Exercise requirements >> Where the string "text" occurs in a line of the data below, that line should be copied.

Available data >>
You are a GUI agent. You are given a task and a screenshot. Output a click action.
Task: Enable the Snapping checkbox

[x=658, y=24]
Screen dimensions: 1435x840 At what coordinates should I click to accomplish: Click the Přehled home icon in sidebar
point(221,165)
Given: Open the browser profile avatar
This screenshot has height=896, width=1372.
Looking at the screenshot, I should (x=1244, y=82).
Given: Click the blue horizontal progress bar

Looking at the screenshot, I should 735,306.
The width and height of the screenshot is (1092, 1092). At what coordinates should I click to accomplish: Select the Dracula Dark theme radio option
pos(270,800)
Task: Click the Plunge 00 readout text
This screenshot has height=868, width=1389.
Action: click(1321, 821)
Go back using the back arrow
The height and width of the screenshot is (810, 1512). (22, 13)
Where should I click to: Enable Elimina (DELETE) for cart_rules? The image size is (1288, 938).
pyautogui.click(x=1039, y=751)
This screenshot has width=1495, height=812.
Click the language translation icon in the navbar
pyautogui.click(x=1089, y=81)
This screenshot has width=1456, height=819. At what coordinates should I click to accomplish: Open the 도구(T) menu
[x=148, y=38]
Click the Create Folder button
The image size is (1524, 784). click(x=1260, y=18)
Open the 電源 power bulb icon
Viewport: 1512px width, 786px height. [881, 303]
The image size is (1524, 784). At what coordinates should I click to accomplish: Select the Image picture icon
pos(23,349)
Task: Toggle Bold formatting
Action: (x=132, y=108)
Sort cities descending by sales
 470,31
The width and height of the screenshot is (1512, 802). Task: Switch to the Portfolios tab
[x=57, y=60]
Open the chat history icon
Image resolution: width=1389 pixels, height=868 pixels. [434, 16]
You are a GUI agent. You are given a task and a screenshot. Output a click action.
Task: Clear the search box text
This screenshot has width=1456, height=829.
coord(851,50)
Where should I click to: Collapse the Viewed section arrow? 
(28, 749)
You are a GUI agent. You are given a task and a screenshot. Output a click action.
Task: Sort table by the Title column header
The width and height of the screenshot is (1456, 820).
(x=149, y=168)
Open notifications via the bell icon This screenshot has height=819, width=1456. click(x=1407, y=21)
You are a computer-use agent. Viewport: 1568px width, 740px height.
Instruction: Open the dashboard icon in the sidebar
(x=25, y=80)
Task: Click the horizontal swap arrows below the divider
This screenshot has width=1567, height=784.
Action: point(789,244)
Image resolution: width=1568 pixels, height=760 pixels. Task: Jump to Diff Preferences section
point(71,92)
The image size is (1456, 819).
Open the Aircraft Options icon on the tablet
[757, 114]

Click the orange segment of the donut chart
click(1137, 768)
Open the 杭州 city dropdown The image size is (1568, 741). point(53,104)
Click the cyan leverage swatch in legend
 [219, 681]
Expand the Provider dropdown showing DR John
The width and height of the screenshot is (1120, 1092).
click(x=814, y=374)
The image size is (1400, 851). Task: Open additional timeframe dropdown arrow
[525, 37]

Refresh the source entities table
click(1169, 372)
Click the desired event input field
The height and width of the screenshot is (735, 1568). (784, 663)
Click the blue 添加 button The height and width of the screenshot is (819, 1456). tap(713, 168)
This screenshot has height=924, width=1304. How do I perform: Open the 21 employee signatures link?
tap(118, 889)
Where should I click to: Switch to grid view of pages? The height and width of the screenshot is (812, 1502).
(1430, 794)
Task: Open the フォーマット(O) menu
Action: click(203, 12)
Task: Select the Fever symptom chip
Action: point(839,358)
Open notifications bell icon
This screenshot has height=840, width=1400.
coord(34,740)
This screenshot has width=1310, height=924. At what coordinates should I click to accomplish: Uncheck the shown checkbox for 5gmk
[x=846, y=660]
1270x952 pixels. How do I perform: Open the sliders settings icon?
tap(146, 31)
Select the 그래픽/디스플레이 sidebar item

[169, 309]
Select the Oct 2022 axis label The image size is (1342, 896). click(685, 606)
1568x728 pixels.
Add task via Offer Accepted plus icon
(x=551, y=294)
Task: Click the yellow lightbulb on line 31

Response to this task >>
Task: Click the Plunge 00 readout text
Task: Clear the search box text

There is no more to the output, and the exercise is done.